**Using the information**
• A. From the text on sacroiliac joint injections, copy the passage from "Sacroiliac Joint Injections" to "stop this pain." word for word.
• B. For each statement, say yes or no to whether the text on sacroiliac joint injections agrees with it, and quote the words that decide it: (i) Each person has two sacroiliac joints. (ii) SIJ injections promote the healing of tissue. (iii) The steroid medication usually begins to work after 24-48 hours.

**Source document**
* * * *
Sacroiliac Joint Injections
In this type of injection, medication is injected into the sacroiliac joint (SIJ). This less known but important large joint is located in the sacrum approximately at the junction of the lower back and the upper buttocks. The human body has two sacroiliac joints, one on the left and one on the right, that often match each other but are highly variable from person to person. Pain from the SIJ can result from arthritis and various SIJ dysfunctions and can be felt in the lower back and buttocks. Pain from there can also refer to the hips, groin, and even down the legs. SIJ injections can help alleviate and even stop this pain.
What is being injected?
Commonly the medication injected is usually a steroid (dexamethasone, depomedrol, kenalog, etc), often mixed with an anesthetic (such as lidocaine or marcaine). In cases of diagnostic SIJ injections the injected medication may be an anesthetic alone without steroid, and the main purpose is to rule in or rule out the SIJ as the pain generator.
What it does
Helps reduce pain and inflammation from the SIJ. Like other joints in the body SIJs are covered by a joint capsule, lined by cartilage and have joint fluid inside. Arthritis as well as dysfunctional movement can result in pain. The injection helps reduce the inflammation and pain. Due to the numbing medicine (the anesthetic) included in the injection, there may be temporary pain relief afterwards that may last several hours. Once the numbing medicine wears off, however, the pain will most likely return until the steroid medication starts to work (usually after 24-48 hours).
What it doesn’t do
SIJ injections (with steroid and/or anesthetic) do not repair or cure SIJ arthritis, dysfunction, nor any other kind of injury. Nor do they promote healing of any tissue. In that sense the SIJ injections do not “fix the problem.” They also do not have any way of preventing pain from returning in the future. They are strictly meant for alleviating pain. Pain relief is usually short term (estimated average is 3-4 months).
* * * *
**Source data**
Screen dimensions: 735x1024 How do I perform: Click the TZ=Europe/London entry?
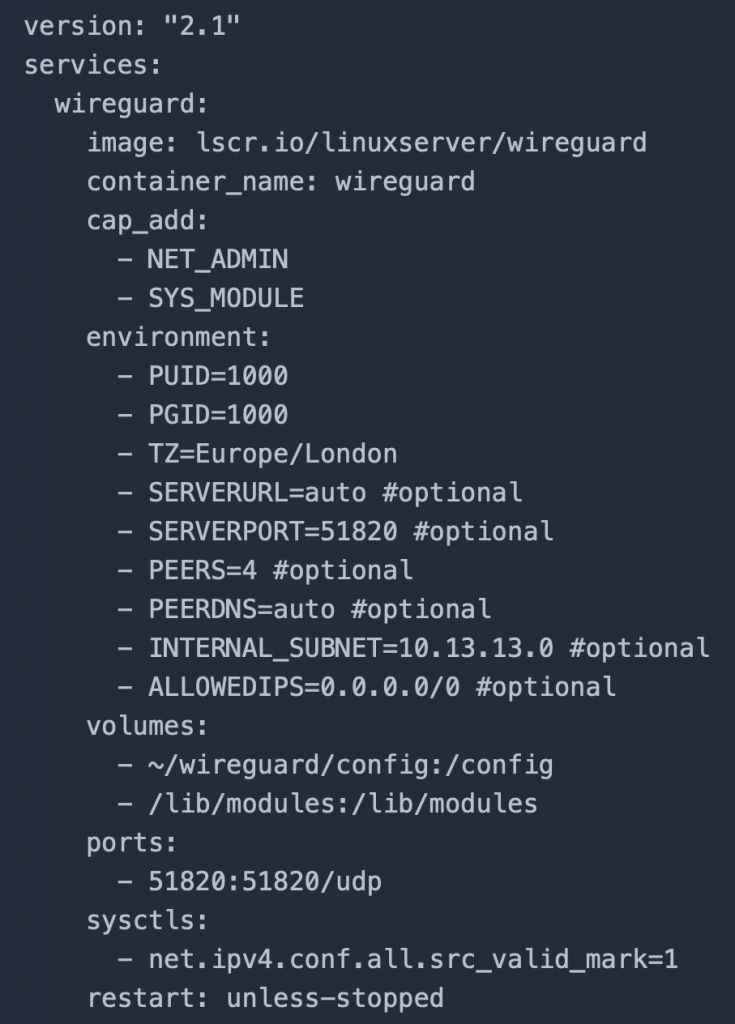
* * * *
**Answers to the exercise**
• A.
Sacroiliac Joint Injections
In this type of injection, medication is injected into the sacroiliac joint (SIJ). This less known but important large joint is located in the sacrum approximately at the junction of the lower back and the upper buttocks. The human body has two sacroiliac joints, one on the left and one on the right, that often match each other but are highly variable from person to person. Pain from the SIJ can result from arthritis and various SIJ dysfunctions and can be felt in the lower back and buttocks. Pain from there can also refer to the hips, groin, and even down the legs. SIJ injections can help alleviate and even stop this pain.

• B.
(i) Yes: "The human body has two sacroiliac joints, one on the left and one on the right"
(ii) No: "Nor do they promote healing of any tissue."
(iii) Yes: "until the steroid medication starts to work (usually after 24-48 hours)"